I don't have experience with the software you're asking about (sorry). As a newbie to the biz, I was also looking for something Corel-based for my embroidery. I decided to go with DecoStudio because it's (1) entry level; (2) Corel-based (sorta); and (3) a Wilcom product (heard great things about their more advanced programs). 

My hope was to keep the very steep learning curve somewhat manageable. As I master CorelDRAW, I better my skills for all aspects of the biz, including digitizing with Deco (and it helps me "get around" some of the Deco limitations). As I learn Deco, I will hopefully be better prepared for the next level of digitizing when the time comes. 

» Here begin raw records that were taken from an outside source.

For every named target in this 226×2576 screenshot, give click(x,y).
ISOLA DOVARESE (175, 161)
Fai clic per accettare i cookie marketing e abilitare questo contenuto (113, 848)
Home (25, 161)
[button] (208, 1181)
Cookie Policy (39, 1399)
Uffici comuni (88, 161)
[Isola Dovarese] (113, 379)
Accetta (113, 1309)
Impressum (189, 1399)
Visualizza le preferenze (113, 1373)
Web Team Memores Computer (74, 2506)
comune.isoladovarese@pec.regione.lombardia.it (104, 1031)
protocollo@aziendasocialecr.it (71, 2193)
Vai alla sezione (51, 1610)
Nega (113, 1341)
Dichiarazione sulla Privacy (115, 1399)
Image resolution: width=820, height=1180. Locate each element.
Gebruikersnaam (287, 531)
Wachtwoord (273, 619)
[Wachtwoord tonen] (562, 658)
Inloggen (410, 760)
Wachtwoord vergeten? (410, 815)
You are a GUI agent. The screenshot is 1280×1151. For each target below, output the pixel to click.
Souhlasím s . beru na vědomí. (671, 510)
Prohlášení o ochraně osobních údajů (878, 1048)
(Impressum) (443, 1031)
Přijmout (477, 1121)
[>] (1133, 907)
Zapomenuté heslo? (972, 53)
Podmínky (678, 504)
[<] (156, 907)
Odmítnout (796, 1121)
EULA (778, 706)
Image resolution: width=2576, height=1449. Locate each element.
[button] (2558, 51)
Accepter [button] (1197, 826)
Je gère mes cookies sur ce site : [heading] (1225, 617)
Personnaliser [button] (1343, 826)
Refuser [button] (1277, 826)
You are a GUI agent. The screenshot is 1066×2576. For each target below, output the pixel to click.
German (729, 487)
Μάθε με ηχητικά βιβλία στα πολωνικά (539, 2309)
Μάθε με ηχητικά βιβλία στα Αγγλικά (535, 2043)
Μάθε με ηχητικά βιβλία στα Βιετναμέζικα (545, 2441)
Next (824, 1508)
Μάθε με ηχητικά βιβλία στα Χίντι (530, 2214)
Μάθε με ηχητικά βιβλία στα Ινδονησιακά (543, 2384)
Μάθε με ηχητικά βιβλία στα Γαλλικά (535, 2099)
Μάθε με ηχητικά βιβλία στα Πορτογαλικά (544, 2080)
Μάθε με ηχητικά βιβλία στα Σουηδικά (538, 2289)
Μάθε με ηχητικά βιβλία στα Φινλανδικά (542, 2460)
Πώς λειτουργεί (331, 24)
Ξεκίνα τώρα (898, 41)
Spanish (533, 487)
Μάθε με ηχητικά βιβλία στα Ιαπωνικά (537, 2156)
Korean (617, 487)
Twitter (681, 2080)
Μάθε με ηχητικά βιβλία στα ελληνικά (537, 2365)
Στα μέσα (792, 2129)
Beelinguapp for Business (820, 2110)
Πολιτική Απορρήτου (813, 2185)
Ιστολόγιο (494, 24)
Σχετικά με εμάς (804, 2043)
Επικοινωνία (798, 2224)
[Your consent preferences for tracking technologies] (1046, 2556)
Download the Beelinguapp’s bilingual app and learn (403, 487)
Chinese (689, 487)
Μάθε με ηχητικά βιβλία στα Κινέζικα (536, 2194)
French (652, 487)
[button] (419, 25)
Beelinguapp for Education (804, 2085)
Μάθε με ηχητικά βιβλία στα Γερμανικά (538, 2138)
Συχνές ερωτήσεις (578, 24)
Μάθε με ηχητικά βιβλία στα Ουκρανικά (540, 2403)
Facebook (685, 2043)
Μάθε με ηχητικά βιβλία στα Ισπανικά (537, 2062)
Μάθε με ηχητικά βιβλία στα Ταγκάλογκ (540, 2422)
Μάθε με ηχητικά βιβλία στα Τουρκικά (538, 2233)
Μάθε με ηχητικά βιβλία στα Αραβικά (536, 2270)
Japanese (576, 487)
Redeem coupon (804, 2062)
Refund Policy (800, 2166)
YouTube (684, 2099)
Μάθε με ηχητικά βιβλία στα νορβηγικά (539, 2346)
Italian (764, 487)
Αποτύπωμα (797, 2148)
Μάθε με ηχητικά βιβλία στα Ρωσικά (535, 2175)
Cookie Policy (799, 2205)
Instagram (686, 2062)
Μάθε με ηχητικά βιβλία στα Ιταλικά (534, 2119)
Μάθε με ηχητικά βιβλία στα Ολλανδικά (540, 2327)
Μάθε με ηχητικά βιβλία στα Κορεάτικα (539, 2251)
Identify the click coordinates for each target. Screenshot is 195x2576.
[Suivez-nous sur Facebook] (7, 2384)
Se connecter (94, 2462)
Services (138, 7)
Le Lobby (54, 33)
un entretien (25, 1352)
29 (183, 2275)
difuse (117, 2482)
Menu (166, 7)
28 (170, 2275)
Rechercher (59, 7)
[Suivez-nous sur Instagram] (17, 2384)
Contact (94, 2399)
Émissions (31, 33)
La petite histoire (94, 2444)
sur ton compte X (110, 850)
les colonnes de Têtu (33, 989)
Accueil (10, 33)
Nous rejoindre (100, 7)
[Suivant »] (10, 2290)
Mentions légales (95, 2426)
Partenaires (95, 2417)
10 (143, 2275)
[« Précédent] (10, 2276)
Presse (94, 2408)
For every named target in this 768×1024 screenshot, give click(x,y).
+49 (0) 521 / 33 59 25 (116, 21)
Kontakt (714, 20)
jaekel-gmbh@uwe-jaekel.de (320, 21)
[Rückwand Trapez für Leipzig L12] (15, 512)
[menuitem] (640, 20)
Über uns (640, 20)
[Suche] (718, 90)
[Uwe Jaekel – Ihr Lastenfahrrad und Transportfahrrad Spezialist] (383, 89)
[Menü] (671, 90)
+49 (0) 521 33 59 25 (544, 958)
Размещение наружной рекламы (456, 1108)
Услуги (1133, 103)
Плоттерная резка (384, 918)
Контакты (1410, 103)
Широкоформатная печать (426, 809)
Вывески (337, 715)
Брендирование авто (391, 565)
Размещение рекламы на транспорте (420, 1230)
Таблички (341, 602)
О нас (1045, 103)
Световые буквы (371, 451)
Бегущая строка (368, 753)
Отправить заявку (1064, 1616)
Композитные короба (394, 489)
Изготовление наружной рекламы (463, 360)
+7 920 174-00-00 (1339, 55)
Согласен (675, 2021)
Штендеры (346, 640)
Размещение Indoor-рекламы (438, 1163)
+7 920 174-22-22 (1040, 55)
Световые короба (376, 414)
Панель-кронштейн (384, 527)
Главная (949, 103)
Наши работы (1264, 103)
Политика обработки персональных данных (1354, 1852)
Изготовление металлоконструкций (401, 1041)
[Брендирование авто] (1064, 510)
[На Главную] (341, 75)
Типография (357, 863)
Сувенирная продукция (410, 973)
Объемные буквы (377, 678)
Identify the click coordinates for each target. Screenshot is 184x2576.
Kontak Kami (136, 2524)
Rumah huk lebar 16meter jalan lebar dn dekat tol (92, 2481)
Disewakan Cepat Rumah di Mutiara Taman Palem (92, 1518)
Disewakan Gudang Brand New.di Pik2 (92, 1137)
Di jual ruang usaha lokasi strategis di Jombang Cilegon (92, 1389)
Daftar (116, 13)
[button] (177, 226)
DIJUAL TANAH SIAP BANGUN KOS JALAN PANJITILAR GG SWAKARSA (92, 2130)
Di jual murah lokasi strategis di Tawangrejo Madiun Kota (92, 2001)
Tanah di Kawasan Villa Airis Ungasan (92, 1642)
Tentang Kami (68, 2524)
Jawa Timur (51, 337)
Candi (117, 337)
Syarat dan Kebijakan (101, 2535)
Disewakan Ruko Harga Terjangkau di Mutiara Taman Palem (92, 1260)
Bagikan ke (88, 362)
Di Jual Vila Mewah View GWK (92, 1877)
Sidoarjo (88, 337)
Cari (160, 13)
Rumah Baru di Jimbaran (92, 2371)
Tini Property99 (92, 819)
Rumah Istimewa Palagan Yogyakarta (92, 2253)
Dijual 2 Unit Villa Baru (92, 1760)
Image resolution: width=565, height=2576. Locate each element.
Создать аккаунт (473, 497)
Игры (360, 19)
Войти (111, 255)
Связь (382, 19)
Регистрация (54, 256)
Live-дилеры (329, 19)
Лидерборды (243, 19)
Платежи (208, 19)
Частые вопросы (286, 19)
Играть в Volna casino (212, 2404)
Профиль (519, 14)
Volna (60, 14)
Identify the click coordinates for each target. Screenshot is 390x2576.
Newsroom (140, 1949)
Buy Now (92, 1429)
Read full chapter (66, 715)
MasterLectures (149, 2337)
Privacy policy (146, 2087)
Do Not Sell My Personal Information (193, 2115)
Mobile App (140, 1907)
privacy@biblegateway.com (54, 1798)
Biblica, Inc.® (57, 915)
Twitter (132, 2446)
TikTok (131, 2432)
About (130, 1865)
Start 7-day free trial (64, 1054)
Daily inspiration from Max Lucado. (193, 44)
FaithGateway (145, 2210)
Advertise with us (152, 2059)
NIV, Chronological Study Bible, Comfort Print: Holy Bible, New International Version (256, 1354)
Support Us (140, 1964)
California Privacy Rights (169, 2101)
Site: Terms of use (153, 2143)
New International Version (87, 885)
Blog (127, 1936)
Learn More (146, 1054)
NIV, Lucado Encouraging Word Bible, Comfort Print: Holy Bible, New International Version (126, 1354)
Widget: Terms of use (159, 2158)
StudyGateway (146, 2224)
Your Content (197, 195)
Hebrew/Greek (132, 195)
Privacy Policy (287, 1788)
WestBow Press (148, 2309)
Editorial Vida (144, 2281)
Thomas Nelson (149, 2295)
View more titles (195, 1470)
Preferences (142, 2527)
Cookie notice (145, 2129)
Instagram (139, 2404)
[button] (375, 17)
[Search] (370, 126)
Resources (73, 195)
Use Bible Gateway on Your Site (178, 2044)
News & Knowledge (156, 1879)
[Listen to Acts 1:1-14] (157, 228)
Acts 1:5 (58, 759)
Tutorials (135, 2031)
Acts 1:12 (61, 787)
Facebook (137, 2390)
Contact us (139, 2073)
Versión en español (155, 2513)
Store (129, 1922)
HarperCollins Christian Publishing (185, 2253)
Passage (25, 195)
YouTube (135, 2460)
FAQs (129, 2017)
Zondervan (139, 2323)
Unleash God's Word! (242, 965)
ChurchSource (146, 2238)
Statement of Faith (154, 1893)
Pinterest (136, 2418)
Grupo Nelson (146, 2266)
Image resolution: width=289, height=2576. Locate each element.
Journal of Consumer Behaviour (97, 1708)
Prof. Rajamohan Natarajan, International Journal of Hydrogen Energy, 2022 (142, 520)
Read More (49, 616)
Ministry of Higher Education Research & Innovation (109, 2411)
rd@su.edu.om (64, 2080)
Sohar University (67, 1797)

Within 6 months I was beginning to understand the limitations of an entry-level digitizing software. So whichever way you go, take a look at the "next step" because you will be upgrading.

Have fun!!


----------



## KERRMINATOR (Jul 21, 2009)

I was checking out embroidery i2 for adobe illustrator but I thought it was ridiculous to pay for the software subscription. We ended up getting actual digitizing software. It would have been nice to get a plug-in, but like the others said, it's not as advanced as real digitizing software.


----------



## digitizewedo (Nov 2, 2010)

Hi , I have the Corel embroidery i2 program for the price of the product its quite nice, at least in the USA as its about half of what the DGML version is. You don't digitize with the plugin tools, you convert the files from artwork to stitches, so if you really good with Corel Draw its very handy. I use it as I have over 15k design in artwork for customer and silkscreen its very usefull,


----------



## raise (Apr 11, 2008)

We used this product when it first came out. While it was great because we were an Adobe house and this was the only Illustrator native application, the stitch counts were terrible and the product was prone to crashing.

Eventually we purchased another system and have been much happier with the outcome.


----------